Saved entries:
_ _ _
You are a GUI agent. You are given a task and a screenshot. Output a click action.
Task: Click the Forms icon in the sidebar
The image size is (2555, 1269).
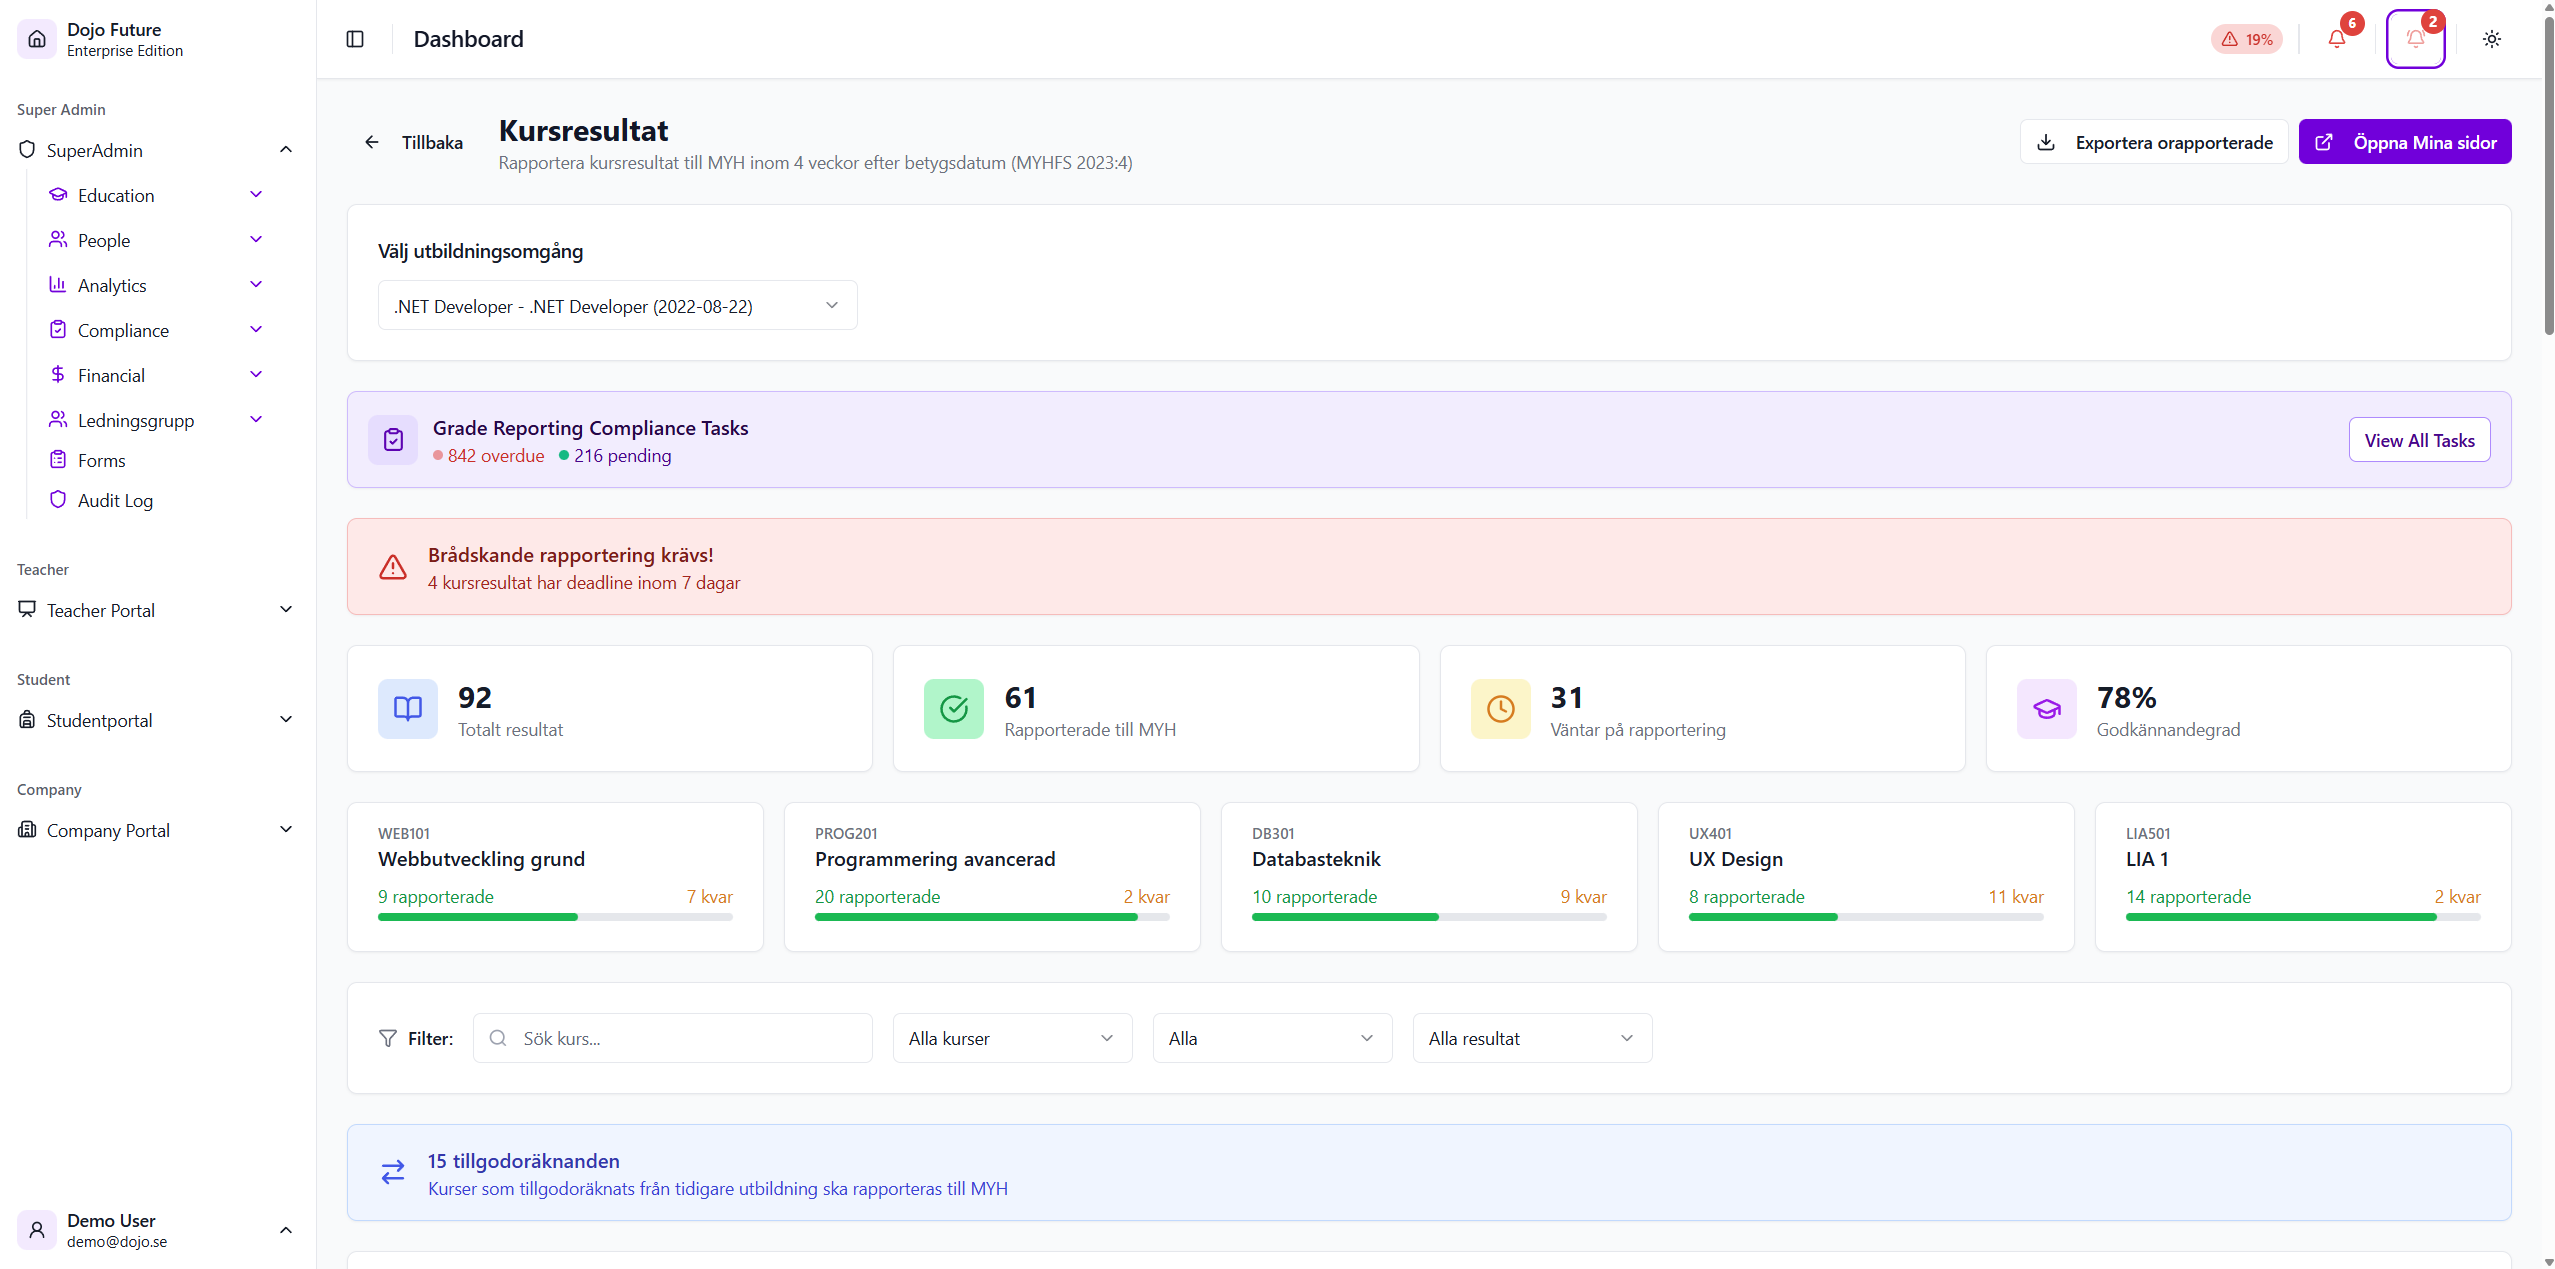pos(59,459)
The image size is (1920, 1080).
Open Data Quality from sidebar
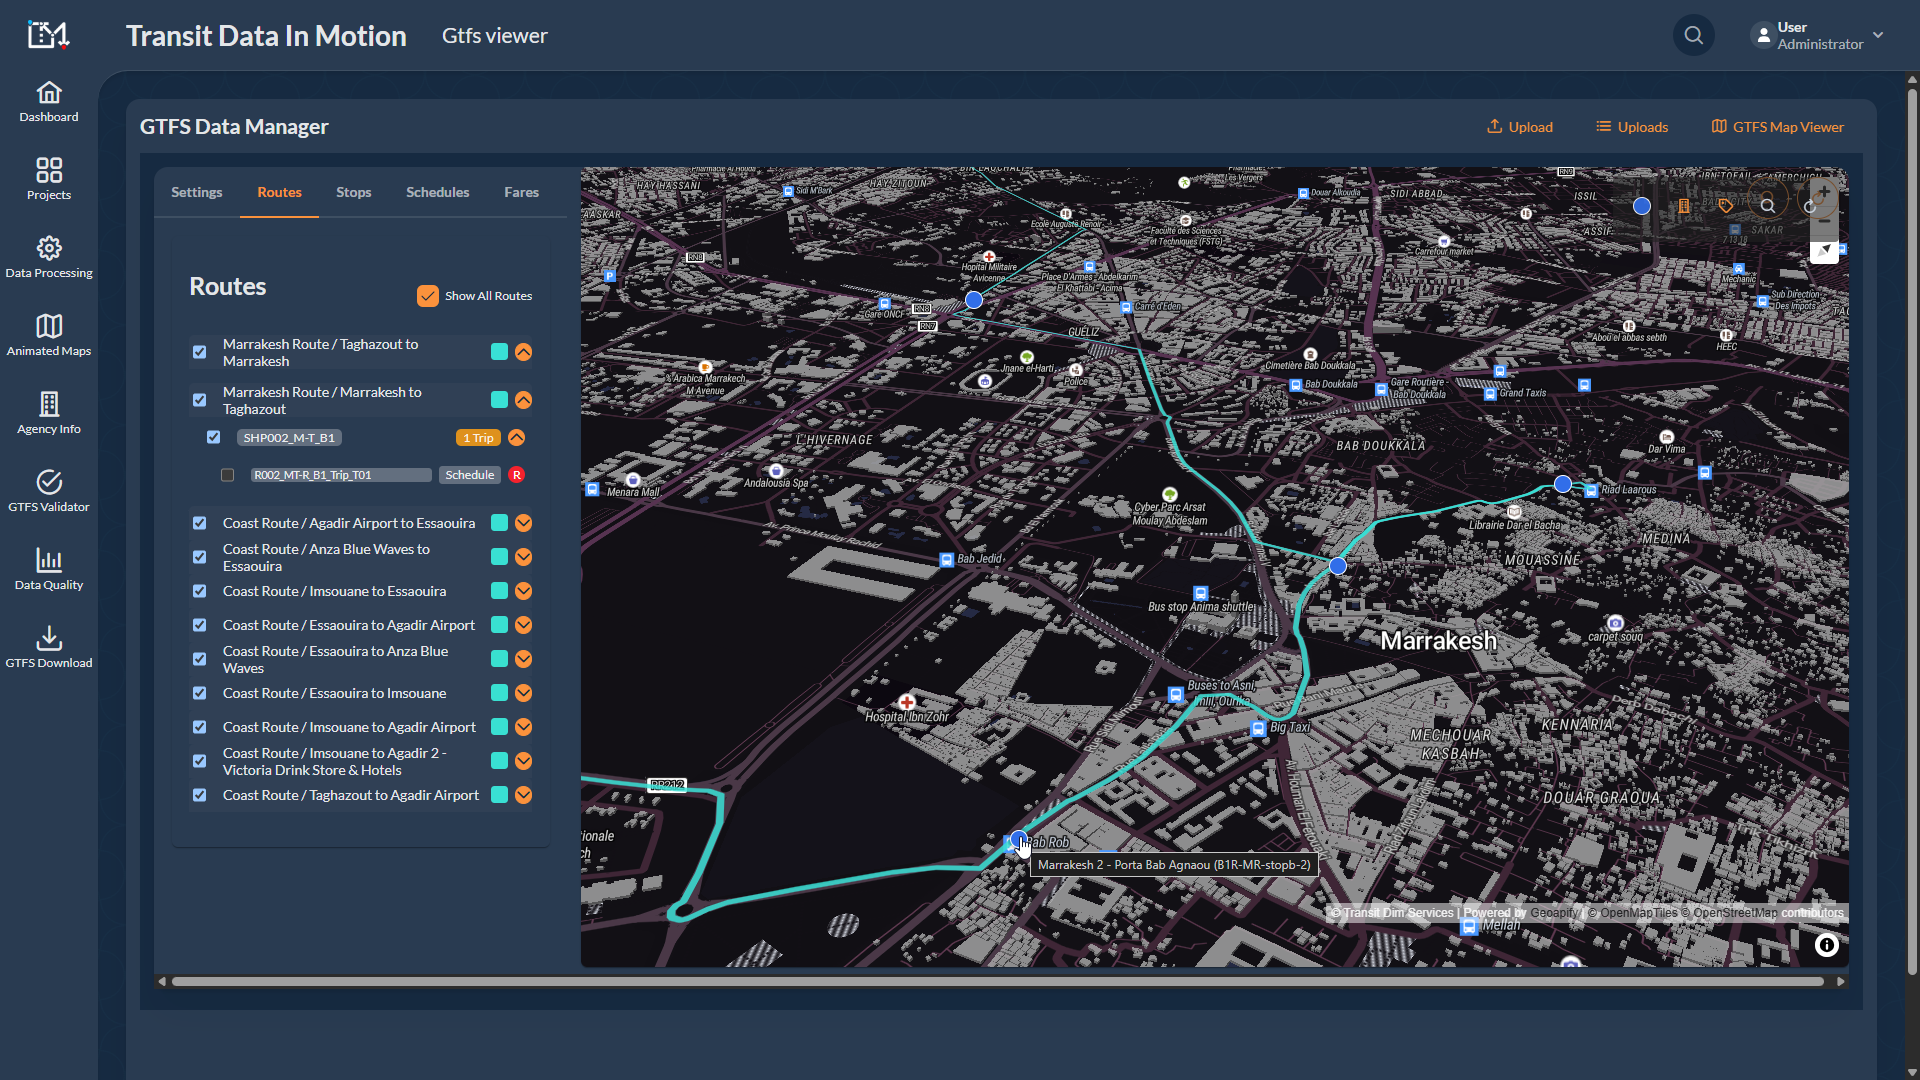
_ _ _
• _WHAT IS NEEDED_
Lines above with "sidebar" in them are the ones to copy.

• _EXERCISE ANSWER_
Task: Click the Forms icon in the sidebar
Open Data Quality from sidebar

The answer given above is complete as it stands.